Zoom Solutions

Researchers at Stanford have found some simple fixes for four common Zoom fatigue problems. Close-up eye contact is intense and tiring, so put the view mode to tile and take Zoom out of full-screen mode to make all the faces smaller. Seeing yourself is fatiguing, so learn how to “hide yourself” with a right-click on your video. Long rounds of video chats keep you from moving, so move around—maybe this is a sign that you need to try a standing desk. Their research also pulls together papers that show how much more thinking we have to do to understand and present non-verbal cues for agreement, frustration, incomprehension, etc. We seem to have less fatigue on the telephone, so consider turning off your video or even arrange for the Zoom to be audio-only. Then you can move around even more.

In another sign that COVID is decreasing, Apple Retail Stores are open again across the US. They may have some limitations on capacity, but they are open. Not too long ago, all the Apple Retail Stores within a two-hour radius of Fairview were closed.

It is tax-filing season again (and you may have already filed). But it is good to know that the IRS has expanded its Identity Protection PIN to anyone who can verify their identity. To get more information on how this works and what you need to prove to help lock down your IRS account and avoid tax-related identity theft, go to irs.gov/ippin.

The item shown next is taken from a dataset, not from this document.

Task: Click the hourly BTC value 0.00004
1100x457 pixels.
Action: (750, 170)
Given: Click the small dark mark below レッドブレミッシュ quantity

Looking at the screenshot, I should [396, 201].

Despite the anticipation that the next iOS upgrade, 14.5, would let you change your default music service used when asking Siri to play music, it seems that this is not true in the way we might think. Siri will learn to use a particular music service as it learns your preferences, but Apple has clarified that you are not setting a default music service. I wonder how we will really know the difference.

Many people avoid using Microsoft Edge, but there is a new feature, Kids Mode, that might entice you to try it again. It is actually still in beta, but if it works out, it will let you provide a limited browsing experience on your phone or computer, including Bing SafeSearch, children-friendly content, and restricted access to only family-friendly sites. To exit Kids Mode, you have to use your computer login password. This is helpful—unless your kid already knows that password.